Content starts

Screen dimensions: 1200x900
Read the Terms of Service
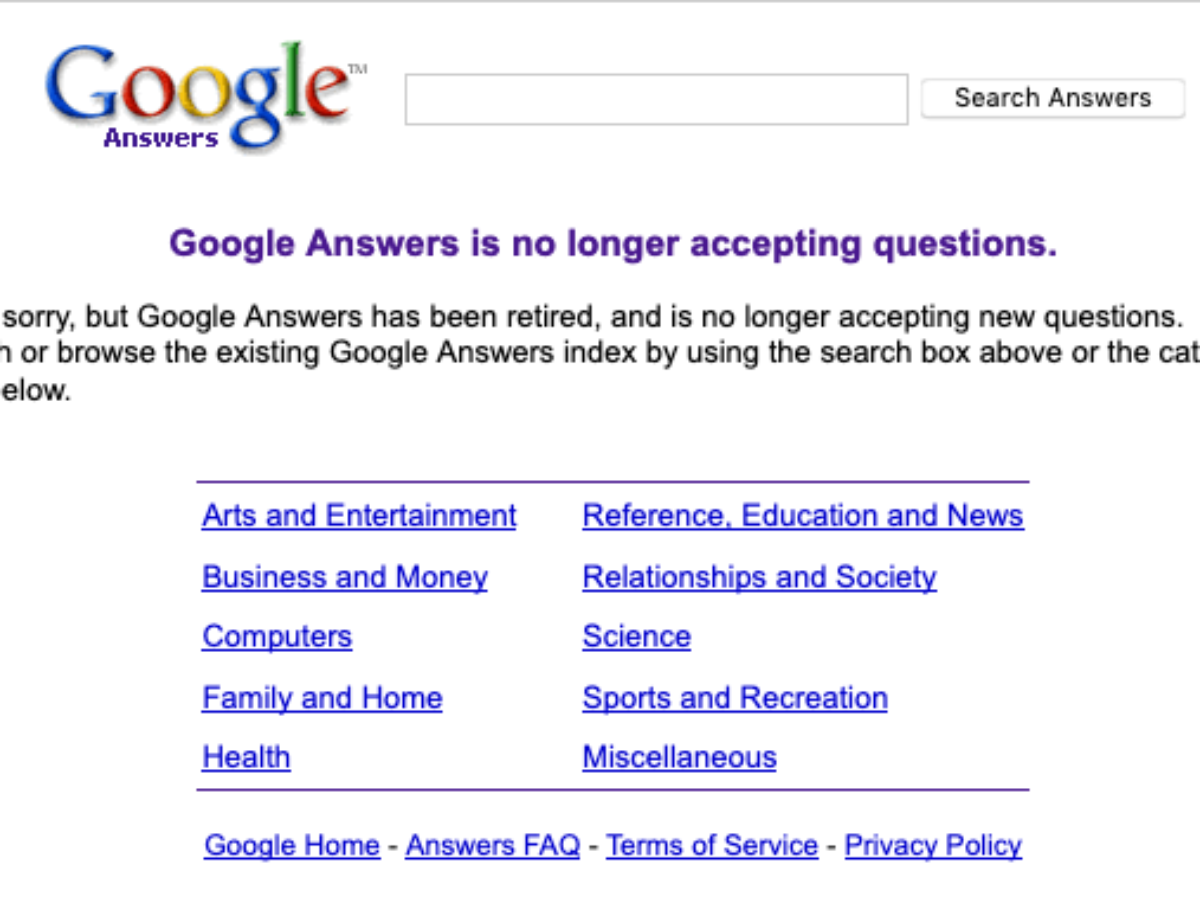(x=712, y=846)
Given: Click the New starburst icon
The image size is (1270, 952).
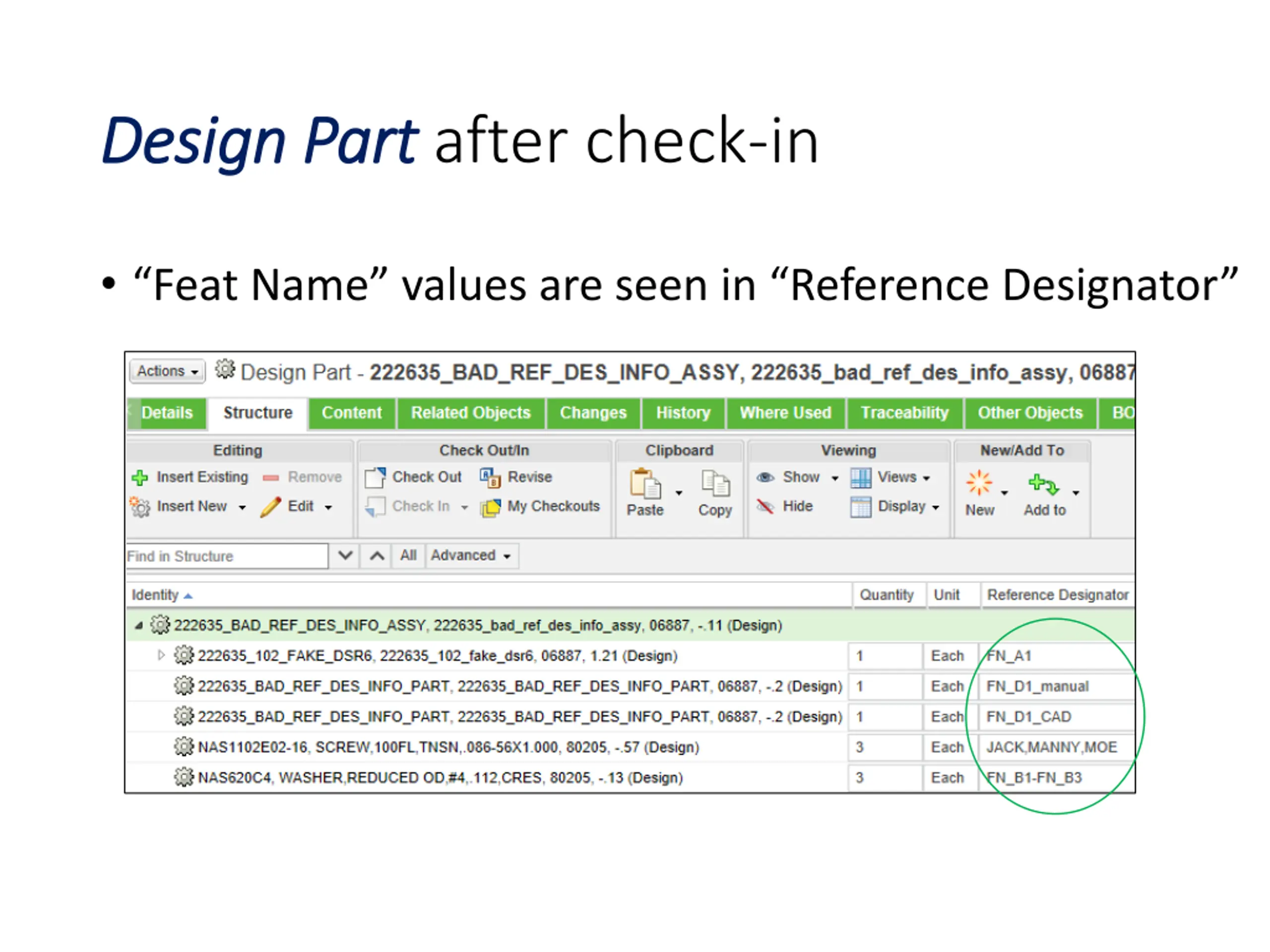Looking at the screenshot, I should 978,482.
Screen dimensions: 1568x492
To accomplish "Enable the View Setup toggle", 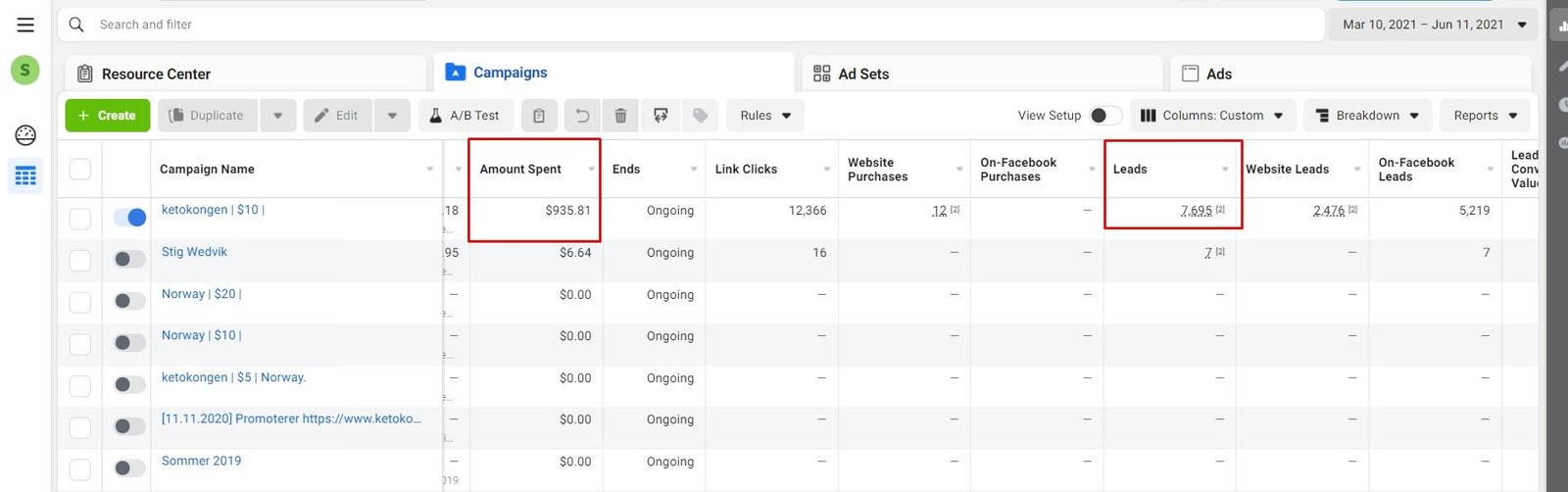I will [x=1104, y=116].
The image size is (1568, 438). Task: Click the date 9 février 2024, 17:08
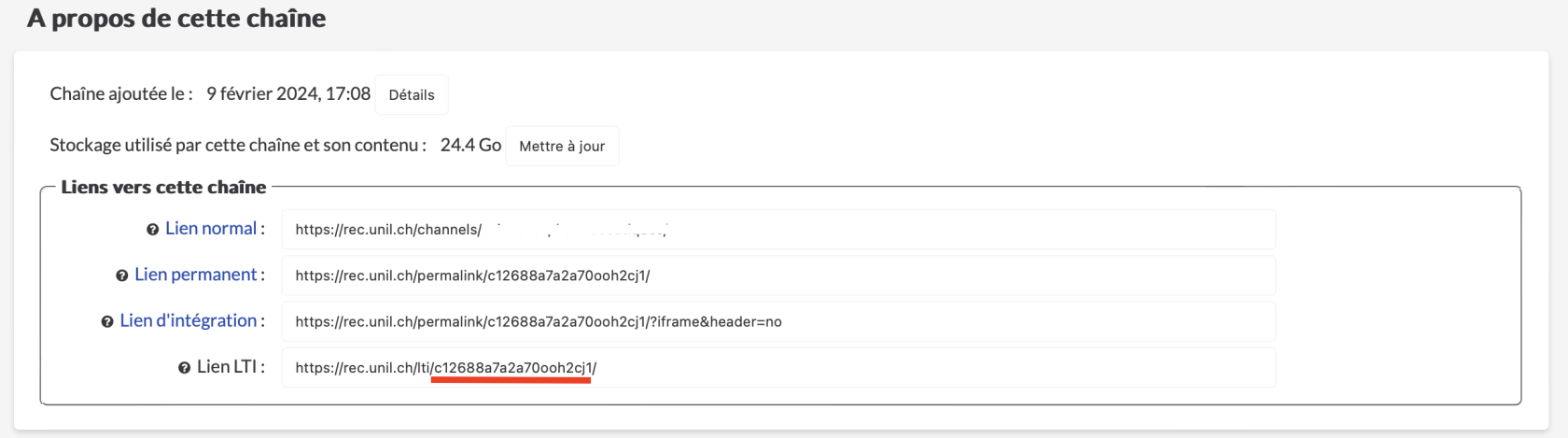coord(287,94)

Content ends

# What to do:
Wherever the word "dimensions" turns up in the material, copy the whole line.

# Finished exercise:
Screen dimensions: 1200x900
Screen dimensions: 1568x492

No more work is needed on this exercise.